The best laid plans often work out – but sometimes they don’t.
The No. 48-ranked player in the Scout 100 in the class of 2012, Schutt was set to spend his college career at Penn State, having committed to the Nittany Lions in August 2011.
Of course, the Penn State world changed three months later when the Jerry Sandusky news broke. A few weeks later, Urban Meyer was hired at Ohio State. Two weeks after that, Schutt became the first player to commit to Meyer the Buckeye coach, “an opportunity I couldn’t pass up,” he said.
The decision has worked out in many ways. Schutt has made the lifelong friends that comes along with playing college football, plus a handful of championship rings earned a season ago.

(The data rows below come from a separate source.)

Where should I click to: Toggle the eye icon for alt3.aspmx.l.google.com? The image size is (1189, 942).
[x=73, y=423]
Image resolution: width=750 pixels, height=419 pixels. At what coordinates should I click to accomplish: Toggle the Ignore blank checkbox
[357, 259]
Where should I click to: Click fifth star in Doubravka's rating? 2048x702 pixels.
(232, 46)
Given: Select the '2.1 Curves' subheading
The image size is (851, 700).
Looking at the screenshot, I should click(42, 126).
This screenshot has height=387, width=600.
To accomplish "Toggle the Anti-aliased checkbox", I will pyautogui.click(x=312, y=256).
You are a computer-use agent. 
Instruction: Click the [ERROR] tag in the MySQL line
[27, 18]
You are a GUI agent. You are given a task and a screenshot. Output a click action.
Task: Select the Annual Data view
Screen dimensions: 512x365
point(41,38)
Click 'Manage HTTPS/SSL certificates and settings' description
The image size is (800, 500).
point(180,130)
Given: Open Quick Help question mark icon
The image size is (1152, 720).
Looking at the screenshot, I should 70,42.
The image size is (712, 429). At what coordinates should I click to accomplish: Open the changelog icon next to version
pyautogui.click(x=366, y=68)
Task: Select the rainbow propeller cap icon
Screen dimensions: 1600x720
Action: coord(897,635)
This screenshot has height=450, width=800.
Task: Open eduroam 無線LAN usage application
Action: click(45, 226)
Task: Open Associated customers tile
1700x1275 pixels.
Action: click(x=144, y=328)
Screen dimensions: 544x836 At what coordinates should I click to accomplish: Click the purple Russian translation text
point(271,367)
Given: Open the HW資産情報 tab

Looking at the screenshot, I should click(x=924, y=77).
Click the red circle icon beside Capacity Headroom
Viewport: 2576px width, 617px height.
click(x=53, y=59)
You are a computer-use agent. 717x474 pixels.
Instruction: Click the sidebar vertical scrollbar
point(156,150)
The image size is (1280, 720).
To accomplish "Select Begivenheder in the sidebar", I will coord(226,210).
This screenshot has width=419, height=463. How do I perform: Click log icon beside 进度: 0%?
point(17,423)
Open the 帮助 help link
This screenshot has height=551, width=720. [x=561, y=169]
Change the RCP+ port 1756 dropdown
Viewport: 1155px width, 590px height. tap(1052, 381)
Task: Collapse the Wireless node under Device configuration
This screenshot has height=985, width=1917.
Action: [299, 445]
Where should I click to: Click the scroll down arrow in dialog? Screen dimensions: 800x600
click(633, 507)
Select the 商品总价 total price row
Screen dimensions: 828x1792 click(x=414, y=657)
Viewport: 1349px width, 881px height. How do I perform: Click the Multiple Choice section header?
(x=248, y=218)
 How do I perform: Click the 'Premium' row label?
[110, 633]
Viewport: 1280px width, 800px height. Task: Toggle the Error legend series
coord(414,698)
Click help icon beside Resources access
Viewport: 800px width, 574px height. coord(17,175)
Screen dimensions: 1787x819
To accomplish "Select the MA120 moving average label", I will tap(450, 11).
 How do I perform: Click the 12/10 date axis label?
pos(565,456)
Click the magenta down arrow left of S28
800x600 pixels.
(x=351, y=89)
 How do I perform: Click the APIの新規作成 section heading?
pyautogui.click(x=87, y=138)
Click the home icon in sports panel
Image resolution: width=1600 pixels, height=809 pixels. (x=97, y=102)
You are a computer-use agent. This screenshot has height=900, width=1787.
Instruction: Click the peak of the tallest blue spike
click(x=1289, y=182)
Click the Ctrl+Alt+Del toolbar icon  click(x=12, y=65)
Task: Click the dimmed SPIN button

But on the field, things haven’t exactly gone the way he expected when he got here. A five-star prospect coming out of Glen Ellyn (Ill.) Glenbard West, Schutt has 17 tackles in 32 games including one start. Sideswiped by a couple of foot injuries that have slowed his development just as he seemed to be ready to break out, Schutt has been a bit player to this point on the field in his OSU career.
“It’s obviously a little frustrating, but stuff like that happens,” Schutt said. “Injuries happen. I use it now as a motivation thing, that I haven’t produced the way I want to the last couple of years. It’s my opportunity to show what I can really do.”
That opportunity begins tonight. Penciled into the starting lineup as the Buckeyes begin the season at Virginia Tech, Schutt is expected to hold down the nose guard position for the Ohio State.
To head coach Urban Meyer, the former five-star talent is in line to excel.
“He comes from a wonderful family, one of my favorites,” Meyer said. “To see his progress, it’s overdue to be honest with you. He knows that. I know that. (Defensive line coach Larry) Johnson knows that. He’s had a really good camp. He’s very active. His body weight is right where we want it. Academically, he’s made a surge, too.
“He’s a classic guy that probably screwed around a little too much – not as far as lifestyle but wasn’t doing what we expected out of a highly recruited kid, but he looks like it now.”
Schutt admits the transition to college was harder than he expected.
“I think everyone will tell you that, that the jump from high school to college is tough,” he said. “It’s getting adjusted to the whole college life, having full days of class, the competitive level – Ohio State is the best.”
That adjustment came with its fair share of tough days, especially when the injuries are factored in. So much of playing football at the highest level in college is confidence – see the way Ohio State played at the end of last year – and Schutt admits there were times he didn’t have it.
“I would say the injury bug got me a little bit, which also altered my confidence,” he said. “That was my biggest thing was battling back and fighting through those injuries and also keeping my mind in a place where it needed to be.”
Schutt credited his teammates in the defensive line room for helping him get past those setbacks, and his mind-set was focused as he came into this season for the simple fact that it’s his last chance to wear the scarlet and gray.
“I really took it to heart,” he said. “This was my last time doing this with all of the guys. I don’t want to let anybody down, and I put in a lot of extra time in the offseason. I want to make sure I make this last year worth it.”
To do so, he’ll have to get the job done on each and every play. His hope is that the No. 90 that has flashed in past seasons will be more of a disruptor on an every play basis.
“I would say the biggest thing for me throughout my career has just been consistency,” he said. “I’ve shown flashes that I can make plays and be an effective player out there. Sometimes I let down and not play the way that I want to. That was always my thing was playing more consistently. I’m finally at the point I think I can go out and play the game at the same level.”